■ Textausschnitt ■
((

Formel E

Formel E in New York

— 14.07.2017

Traumrennen oder Mogelpackung?

Die Formel E schafft am Wochenende das, was die Formel 1 nicht geschafft hat: Ein Rennen in New York. Doch was steht wirklich hinter dem Traum vom Big Apple?

Es ist das Prestigeobjekt für jeden Rennkalender: Ein Rennen in New York. Wer allerdings an urbane Häuserschluchten, Wolkenkratzer und den unvergleichlichen Charme des Big Apple denkt, der wird am Wochenende ein bisschen enttäuscht. Die Formel E ist für ihre Premiere in New York (Sa./So. jeweils 22 Uhr auf DMAX) auf einem etwas heruntergekommenen Gelände in Red Hook gelandet, einem Industriehafenviertel in Brooklyn.

Der Formel-E-Kurs: 1,95 Kilometer lang, 10 Kurven

Wenn die Regie gute Arbeit leistet, wird man entfernt im Hintergrund zwar die Freiheitsstatue und das neue World Trade Center sehen können. Ansonsten ist vom Glamour der amerikanischen Vorzeigemetropole zwischen alten Backsteingebäuden, Lagerhallen und Schiffen aber eher wenig zu erblicken. Es wird der übliche Parkplatzkurs zwischen Betonblöcken, der bei den Fans nicht gerade Gänsehaut hervorruft. Und doch muss man der Formel E Respekt zollen. Denn wenigstens hat sie es nach New York geschafft...

Die Formel 1 hat das jahrelang vergeblich versucht. Anfang des Jahrzehnts war ein Rennen auf der anderen Seite des Hudson Rivers geplant, in New Jersey. Es gab Verträge mit Bernie Ecclestone und sogar schon einen Termin im Rennkalender. Die vom deutschen Architekten Hermann Tilke geplante Strecke am Hochufer hätte es mit 5,15 Kilometern Länge, 19 Kurven, viel Highspeed und großen Höhenunterschieden in sich gehabt - ein zweites Baku sozusagen.

))

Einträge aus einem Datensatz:
((

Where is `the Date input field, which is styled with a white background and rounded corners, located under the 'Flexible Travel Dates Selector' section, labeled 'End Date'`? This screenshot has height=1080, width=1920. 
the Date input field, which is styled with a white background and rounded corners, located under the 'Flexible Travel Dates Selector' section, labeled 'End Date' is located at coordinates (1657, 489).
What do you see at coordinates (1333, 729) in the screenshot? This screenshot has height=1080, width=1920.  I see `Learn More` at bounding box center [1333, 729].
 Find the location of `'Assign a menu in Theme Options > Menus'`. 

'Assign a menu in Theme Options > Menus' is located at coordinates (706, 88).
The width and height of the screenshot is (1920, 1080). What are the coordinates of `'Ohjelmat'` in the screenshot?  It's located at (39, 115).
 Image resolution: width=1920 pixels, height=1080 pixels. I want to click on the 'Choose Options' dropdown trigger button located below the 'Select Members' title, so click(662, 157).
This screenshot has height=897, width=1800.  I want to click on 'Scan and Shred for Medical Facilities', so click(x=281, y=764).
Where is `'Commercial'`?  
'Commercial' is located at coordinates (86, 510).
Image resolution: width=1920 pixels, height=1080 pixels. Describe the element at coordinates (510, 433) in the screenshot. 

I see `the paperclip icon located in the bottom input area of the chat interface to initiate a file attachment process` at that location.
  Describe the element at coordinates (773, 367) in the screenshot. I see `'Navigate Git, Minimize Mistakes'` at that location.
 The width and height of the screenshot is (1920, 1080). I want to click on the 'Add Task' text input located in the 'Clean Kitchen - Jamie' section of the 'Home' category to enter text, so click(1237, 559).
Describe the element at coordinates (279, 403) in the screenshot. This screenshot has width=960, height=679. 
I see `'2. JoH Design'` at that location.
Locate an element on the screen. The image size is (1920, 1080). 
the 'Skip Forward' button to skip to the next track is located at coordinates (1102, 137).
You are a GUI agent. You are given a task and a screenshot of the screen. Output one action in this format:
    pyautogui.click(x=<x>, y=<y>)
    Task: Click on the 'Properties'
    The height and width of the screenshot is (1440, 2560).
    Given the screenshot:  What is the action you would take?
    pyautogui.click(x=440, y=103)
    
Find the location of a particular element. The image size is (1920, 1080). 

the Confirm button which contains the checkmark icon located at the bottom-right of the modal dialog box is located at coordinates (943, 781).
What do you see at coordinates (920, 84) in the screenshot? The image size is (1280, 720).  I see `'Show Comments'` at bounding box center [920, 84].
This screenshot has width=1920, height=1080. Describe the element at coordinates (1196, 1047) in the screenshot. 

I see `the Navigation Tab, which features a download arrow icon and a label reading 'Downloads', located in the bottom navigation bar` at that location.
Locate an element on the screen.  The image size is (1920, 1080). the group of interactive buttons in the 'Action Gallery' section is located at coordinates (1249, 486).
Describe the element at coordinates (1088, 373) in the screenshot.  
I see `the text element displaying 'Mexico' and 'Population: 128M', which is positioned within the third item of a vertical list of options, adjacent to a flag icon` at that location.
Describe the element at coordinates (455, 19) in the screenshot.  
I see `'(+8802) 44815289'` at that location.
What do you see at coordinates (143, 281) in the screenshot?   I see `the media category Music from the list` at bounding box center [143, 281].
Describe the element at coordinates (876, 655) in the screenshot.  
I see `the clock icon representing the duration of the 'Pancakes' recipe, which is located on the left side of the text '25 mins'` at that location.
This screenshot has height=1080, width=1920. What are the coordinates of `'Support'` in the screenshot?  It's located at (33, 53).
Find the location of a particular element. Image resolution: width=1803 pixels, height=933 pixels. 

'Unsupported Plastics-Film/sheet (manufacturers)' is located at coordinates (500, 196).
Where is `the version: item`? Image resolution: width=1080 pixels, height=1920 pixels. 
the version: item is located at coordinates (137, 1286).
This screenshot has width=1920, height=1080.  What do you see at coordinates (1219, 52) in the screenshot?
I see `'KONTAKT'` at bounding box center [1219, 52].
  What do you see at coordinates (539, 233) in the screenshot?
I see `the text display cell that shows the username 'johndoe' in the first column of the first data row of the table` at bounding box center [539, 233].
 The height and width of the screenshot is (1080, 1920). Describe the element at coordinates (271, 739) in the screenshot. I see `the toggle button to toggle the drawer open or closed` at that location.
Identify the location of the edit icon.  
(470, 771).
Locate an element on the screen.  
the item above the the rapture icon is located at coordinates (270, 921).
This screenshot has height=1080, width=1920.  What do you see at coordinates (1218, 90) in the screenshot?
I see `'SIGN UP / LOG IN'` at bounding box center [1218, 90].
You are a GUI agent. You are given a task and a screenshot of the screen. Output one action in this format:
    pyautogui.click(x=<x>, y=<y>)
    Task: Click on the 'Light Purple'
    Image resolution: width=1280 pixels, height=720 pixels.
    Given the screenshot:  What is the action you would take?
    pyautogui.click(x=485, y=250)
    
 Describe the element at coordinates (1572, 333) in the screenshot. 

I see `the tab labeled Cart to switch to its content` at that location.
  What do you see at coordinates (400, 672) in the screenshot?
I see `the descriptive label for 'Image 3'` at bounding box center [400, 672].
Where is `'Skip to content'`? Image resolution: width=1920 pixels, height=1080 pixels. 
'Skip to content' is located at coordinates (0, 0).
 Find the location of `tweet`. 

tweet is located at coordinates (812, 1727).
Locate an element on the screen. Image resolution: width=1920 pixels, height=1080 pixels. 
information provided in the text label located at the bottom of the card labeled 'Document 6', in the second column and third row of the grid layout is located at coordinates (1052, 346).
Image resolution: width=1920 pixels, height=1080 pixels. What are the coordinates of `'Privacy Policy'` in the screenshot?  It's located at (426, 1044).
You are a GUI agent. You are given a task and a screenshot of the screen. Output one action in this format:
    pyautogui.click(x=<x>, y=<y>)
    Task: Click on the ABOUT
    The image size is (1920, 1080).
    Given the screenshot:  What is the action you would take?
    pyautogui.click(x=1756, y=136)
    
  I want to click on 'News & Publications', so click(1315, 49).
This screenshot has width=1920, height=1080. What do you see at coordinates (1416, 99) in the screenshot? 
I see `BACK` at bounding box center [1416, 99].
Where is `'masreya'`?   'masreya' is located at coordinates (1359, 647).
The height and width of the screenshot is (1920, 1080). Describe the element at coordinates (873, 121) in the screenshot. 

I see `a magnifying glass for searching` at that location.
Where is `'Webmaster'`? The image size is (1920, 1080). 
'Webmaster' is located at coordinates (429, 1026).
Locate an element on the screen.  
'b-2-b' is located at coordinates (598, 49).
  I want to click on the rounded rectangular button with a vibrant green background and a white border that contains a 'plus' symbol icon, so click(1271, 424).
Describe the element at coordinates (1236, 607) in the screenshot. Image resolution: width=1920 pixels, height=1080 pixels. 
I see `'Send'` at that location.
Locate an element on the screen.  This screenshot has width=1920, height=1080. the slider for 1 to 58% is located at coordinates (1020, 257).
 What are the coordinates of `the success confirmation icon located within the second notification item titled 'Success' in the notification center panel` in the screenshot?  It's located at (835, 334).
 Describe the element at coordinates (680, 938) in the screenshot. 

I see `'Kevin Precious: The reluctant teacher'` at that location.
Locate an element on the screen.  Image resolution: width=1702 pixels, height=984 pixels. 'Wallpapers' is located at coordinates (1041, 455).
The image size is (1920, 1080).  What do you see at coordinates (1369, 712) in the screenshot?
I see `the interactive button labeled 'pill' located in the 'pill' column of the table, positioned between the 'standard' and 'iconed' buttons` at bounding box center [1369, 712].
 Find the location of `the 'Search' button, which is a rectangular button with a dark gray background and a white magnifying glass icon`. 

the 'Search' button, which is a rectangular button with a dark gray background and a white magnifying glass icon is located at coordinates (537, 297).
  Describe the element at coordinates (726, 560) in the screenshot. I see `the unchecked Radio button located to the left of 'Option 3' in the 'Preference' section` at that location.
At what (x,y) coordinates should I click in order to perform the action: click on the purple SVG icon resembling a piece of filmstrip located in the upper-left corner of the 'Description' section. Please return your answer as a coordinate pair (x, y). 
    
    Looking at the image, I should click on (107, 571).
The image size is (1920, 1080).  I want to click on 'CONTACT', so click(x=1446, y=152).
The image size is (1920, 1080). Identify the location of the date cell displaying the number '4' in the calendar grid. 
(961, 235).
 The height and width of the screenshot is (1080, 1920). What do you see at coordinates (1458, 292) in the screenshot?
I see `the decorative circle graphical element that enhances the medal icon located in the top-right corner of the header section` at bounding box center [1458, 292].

))

■ Zu erledigende Aufgaben ■
a. Übersetze den Satz „Die Formel 1 hat das jahrelang vergeblich versucht.“ aus dem Textausschnitt über die Formel E in New York ins Englische.
b. Der Textausschnitt über die Formel E in New York beschreibt die Strecke als üblichen Parkplatzkurs und sagt dennoch, man müsse der Formel E Respekt zollen. Erkläre, warum.

■ Lösungsübersicht ■
a. Formula 1 tried to do that in vain for years.

b. Die Formel E hat es wenigstens nach New York geschafft. Der Formel 1 ist das trotz jahrelanger Versuche nicht gelungen.